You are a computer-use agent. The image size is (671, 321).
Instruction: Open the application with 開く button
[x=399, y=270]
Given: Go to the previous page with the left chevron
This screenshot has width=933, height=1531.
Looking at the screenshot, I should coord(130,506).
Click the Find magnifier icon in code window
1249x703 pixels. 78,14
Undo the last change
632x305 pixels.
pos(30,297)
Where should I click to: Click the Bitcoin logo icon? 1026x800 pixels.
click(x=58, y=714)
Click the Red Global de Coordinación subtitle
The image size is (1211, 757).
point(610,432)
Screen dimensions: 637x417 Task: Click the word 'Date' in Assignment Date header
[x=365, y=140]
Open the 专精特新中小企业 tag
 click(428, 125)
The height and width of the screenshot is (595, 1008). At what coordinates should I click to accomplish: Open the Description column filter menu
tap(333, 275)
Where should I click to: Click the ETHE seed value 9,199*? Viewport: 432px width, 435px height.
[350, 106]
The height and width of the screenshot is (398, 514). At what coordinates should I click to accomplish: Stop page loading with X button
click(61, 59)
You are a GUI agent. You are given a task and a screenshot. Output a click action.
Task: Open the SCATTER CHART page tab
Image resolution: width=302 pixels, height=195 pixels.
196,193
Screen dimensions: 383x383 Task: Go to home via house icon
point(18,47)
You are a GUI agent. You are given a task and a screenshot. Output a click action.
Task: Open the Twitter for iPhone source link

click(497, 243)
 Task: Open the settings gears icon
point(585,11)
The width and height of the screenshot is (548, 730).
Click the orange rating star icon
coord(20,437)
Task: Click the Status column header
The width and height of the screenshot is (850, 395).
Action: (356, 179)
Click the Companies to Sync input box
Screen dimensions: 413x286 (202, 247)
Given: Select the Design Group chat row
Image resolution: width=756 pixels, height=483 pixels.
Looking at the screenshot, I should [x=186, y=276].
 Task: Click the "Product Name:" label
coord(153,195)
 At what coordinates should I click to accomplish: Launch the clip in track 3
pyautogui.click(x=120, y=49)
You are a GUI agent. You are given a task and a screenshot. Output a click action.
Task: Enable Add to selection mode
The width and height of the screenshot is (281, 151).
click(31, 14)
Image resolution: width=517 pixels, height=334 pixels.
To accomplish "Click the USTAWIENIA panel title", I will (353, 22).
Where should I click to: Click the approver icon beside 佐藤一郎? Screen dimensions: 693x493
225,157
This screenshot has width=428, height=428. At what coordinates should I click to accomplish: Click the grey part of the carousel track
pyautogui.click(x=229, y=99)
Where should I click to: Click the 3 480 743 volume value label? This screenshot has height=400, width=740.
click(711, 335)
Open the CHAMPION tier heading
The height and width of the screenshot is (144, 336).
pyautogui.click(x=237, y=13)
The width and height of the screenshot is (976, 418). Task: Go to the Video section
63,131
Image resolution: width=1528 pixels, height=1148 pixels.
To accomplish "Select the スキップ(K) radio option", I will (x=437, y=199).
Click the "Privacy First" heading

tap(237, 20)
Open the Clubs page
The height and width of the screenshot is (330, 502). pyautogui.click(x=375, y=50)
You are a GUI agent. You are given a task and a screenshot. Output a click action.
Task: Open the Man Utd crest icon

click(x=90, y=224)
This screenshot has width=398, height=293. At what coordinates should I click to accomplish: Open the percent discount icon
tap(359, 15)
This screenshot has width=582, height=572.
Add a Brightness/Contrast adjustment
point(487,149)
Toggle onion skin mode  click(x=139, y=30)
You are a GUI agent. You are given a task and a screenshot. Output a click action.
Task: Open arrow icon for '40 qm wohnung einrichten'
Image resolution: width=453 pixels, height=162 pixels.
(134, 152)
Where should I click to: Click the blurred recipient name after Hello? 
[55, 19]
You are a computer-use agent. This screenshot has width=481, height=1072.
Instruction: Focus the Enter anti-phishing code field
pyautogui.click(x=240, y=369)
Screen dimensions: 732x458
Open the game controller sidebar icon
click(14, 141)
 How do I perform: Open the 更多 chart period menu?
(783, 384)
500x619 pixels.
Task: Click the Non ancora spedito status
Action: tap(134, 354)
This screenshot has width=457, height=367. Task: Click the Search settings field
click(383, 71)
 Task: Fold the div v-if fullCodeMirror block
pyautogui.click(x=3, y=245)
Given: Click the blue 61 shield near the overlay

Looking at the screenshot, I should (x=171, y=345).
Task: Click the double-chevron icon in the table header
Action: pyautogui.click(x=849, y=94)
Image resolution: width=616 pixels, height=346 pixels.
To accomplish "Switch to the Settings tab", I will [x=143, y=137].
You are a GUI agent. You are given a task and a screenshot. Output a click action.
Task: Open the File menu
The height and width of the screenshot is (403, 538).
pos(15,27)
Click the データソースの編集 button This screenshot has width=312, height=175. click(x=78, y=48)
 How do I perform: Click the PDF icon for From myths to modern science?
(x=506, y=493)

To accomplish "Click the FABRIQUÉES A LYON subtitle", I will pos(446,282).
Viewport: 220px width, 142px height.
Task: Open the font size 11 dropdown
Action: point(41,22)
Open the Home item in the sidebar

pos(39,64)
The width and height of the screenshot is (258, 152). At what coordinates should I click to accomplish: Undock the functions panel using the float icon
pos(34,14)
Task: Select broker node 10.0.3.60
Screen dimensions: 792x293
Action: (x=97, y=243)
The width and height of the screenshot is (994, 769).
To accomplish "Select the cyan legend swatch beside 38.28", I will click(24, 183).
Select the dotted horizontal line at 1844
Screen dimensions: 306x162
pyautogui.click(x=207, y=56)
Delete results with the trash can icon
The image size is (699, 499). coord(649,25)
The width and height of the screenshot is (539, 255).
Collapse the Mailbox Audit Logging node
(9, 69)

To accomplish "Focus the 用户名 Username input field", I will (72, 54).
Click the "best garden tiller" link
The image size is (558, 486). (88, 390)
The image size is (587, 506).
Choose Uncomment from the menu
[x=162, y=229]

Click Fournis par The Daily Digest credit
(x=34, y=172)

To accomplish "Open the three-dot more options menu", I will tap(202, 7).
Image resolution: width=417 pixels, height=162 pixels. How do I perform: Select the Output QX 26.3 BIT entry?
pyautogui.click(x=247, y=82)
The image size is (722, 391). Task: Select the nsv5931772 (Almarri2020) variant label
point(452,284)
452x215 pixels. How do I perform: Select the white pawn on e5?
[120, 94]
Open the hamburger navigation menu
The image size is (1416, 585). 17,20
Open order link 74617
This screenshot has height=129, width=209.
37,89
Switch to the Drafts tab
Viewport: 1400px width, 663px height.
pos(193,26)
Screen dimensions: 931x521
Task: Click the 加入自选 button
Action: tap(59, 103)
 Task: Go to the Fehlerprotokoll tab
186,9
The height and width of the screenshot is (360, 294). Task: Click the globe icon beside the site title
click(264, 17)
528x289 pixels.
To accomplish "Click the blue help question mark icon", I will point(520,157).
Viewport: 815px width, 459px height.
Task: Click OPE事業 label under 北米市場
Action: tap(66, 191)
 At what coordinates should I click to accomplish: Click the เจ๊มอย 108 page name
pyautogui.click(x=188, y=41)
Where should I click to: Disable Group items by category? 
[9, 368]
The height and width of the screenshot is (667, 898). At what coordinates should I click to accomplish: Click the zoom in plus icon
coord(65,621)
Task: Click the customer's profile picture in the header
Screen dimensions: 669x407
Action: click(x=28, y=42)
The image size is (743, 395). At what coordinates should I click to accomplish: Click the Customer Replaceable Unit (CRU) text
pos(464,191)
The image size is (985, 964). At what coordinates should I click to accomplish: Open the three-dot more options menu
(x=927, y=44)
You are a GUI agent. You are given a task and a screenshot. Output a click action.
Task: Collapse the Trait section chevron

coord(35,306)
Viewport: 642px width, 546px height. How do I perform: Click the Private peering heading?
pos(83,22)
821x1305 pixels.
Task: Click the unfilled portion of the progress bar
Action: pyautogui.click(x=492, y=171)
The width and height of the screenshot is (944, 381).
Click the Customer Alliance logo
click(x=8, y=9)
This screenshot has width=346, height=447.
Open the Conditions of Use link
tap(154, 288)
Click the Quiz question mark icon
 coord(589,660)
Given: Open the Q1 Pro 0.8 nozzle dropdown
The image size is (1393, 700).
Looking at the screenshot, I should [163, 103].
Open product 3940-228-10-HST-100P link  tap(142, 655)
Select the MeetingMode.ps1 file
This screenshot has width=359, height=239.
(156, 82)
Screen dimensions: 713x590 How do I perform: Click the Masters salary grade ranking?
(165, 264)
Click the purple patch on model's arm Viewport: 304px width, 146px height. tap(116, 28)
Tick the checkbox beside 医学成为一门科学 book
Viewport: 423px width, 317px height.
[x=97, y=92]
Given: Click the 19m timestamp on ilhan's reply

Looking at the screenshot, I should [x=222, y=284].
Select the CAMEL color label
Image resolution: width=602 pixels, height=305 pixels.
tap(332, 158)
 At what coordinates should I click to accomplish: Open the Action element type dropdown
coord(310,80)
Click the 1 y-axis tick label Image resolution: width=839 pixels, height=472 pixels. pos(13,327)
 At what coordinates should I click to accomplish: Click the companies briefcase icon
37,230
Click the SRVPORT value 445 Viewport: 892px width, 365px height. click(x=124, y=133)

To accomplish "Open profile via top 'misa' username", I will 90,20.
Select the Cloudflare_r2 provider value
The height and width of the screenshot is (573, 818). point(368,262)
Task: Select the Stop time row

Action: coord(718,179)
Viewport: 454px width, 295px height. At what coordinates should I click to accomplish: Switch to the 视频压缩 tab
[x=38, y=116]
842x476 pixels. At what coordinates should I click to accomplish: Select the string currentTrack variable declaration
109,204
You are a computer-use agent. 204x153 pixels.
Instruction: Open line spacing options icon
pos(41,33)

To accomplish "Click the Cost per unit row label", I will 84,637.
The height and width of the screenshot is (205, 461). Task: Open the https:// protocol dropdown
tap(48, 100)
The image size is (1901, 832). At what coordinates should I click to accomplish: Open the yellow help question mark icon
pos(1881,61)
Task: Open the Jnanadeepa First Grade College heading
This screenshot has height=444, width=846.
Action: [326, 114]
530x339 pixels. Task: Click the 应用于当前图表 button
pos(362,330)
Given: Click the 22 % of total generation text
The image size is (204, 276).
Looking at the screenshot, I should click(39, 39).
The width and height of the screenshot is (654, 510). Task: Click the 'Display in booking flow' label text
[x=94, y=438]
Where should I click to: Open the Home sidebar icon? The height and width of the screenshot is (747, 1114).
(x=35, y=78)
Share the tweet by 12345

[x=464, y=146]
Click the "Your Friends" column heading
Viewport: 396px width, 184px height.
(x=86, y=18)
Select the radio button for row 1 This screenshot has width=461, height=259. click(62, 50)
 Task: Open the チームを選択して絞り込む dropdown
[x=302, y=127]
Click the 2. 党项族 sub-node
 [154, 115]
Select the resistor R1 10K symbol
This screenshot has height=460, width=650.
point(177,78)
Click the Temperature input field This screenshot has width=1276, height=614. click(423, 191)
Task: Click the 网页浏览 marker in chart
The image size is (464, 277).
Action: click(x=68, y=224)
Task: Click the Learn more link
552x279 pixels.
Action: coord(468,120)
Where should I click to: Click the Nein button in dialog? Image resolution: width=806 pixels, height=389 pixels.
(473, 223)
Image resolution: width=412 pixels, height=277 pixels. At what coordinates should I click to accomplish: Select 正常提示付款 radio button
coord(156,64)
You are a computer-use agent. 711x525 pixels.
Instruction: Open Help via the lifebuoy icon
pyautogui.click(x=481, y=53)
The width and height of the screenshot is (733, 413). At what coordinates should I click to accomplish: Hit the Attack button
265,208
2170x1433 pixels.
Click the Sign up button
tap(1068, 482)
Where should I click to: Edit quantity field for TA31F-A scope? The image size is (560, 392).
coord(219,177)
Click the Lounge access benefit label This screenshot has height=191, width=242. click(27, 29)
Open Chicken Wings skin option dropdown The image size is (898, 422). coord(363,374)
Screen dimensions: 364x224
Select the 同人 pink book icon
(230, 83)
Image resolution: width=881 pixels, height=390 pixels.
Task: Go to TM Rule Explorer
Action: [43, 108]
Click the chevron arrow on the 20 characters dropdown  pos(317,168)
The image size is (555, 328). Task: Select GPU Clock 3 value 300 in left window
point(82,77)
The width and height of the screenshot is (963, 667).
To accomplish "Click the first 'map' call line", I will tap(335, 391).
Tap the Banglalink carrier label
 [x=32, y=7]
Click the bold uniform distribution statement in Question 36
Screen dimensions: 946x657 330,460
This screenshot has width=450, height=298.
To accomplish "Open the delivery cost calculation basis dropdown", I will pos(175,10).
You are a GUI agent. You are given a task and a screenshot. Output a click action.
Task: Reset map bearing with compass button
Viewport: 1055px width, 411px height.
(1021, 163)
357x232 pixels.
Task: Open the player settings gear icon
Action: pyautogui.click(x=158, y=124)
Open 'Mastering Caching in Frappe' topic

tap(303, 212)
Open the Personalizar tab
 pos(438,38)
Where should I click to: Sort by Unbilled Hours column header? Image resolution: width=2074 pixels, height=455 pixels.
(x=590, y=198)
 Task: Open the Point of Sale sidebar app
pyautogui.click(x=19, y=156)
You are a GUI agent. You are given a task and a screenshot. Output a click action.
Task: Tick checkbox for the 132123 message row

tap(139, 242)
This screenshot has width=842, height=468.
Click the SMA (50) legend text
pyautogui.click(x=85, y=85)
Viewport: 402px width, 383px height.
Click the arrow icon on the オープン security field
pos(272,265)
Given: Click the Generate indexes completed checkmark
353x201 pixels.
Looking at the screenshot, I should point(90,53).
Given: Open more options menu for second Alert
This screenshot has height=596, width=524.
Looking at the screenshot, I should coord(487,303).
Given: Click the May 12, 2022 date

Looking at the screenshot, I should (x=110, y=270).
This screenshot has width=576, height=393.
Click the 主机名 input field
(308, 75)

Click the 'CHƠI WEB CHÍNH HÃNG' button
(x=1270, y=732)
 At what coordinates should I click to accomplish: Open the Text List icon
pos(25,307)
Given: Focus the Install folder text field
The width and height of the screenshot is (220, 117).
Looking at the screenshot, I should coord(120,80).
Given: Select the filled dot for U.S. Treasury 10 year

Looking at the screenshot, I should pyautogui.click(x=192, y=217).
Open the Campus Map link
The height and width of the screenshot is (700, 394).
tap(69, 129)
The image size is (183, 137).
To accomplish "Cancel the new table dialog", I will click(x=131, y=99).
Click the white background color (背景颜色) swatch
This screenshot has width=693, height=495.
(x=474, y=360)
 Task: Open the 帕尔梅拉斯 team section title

TASK ITEM:
Write out exactly the lines that fall from the line with "Task: Click the Status column header" to the line with "Task: Enable Add to selection mode" in the records above, keeping both ends.

ANSWER AREA:
Task: Click the Status column header
The width and height of the screenshot is (850, 395).
Action: (356, 179)
Click the Companies to Sync input box
Screen dimensions: 413x286 (202, 247)
Given: Select the Design Group chat row
Image resolution: width=756 pixels, height=483 pixels.
Looking at the screenshot, I should [x=186, y=276].
 Task: Click the "Product Name:" label
coord(153,195)
 At what coordinates should I click to accomplish: Launch the clip in track 3
pyautogui.click(x=120, y=49)
You are a GUI agent. You are given a task and a screenshot. Output a click action.
Task: Enable Add to selection mode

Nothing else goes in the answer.